Other loads were even worse. However, one load using the Sierra 80 grain Blitz soft point varmint bullet over 45 grains of IMR4350 proved to be a winner. It grouped very well, just a shade over one inch. With an average velocity of just over 3000 fps, this has the makings of an awesome coyote load.

Load testing in the desert on a beautiful spring day.

A better load for big game turned out to be the 95 grain Hornady SST over 40 grains of a rather new powder, IMR4007SSC. This new powder was announced just about a year ago. The SSC is for Super Short Cut – yeah, more marketing hoopla. This powder is supposed to have a burn rate between IMR4064 and IMR4350. It is a stick powder, but with really short grains.

With this load, I got groups averaging 1¾”. Not great, but not bad either. Velocity averaged just over 2700 fps. That ought to work. Plus, I should be able to kick up the velocity with a little more load development work.

Another 1¾” grouper was the 55 grain Nosler Ballistic Tip bullet over 46 grains of Varget. This little missile came flying out of the M600’s short barrel at about 3600 fps. I wished that I had some plastic pop bottles out with me that day! Gonna have to load up some more of these and get back out to play.
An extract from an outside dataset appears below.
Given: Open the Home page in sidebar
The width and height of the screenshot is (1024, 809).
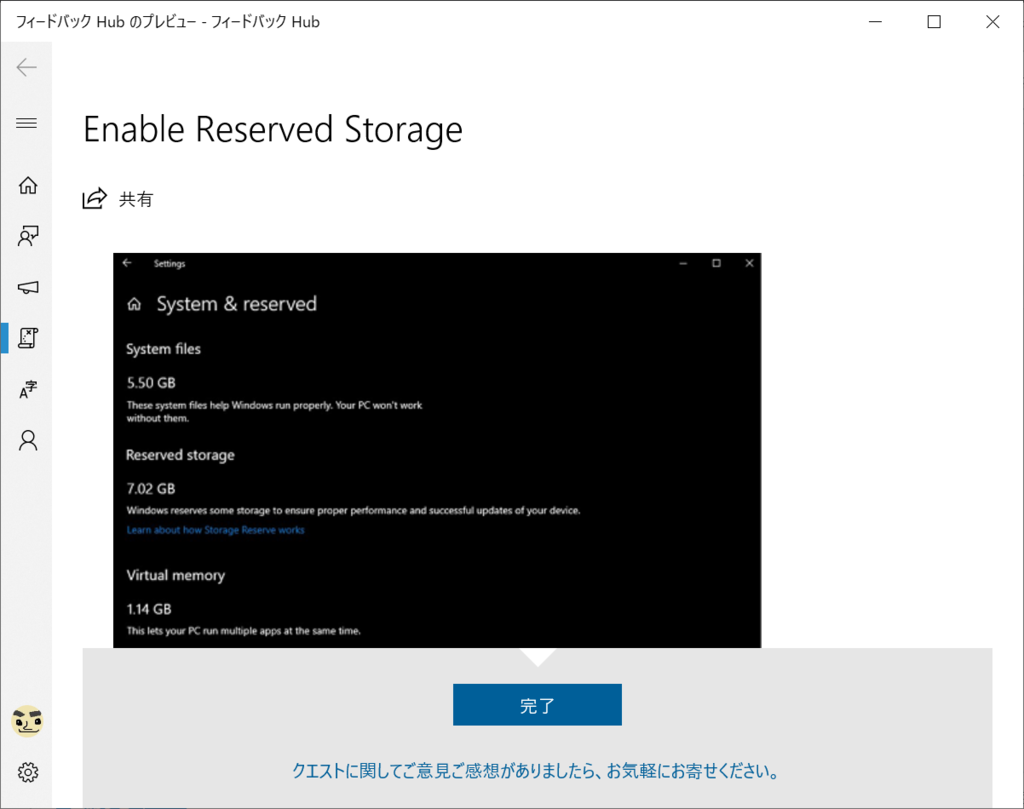Looking at the screenshot, I should point(27,185).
After messing around with the finicky .243s, it was a real pleasure to not have any undue drama with any of the 6mm Remington loads I tried. They all fired fine, no sticky bolt lift problems, no overworked brass, just a pleasure. Well OK, the M600 did kick more since it was the only brakeless 6mm I played with.

Well, this wraps up my Mild Bunch series. I hope you enjoyed it. It would have been nice to cover the mild .25s such as the .250 Savage, the .257 Roberts, and the .257 Ackley-Improved, but I don’t own any .25s, nor do I know anyone from whom I might be able to borrow one. I welcome any of you guys to submit followup Mild Bunch stories of your own to fill in the areas I did not cover, or to expand on those that I did.
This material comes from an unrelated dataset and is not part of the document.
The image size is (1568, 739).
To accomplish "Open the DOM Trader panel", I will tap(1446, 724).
Let’s see if I can talk Mark into giving us an update one day on the .243 WSSM if he can get the case sizing situation straightened out. Hey Mark, any time you’re ready to go chrono some loads, let me know.

Taken as a group, the Mild Bunch cartridges as I’ve defined it, will easily accomplish 95% of what we need hunting rifles to do here in North America, from prairie dogs to elk. They will do so more economically, with less recoil, and usually with less weight to carry than larger caliber rifles. So what’s not to love?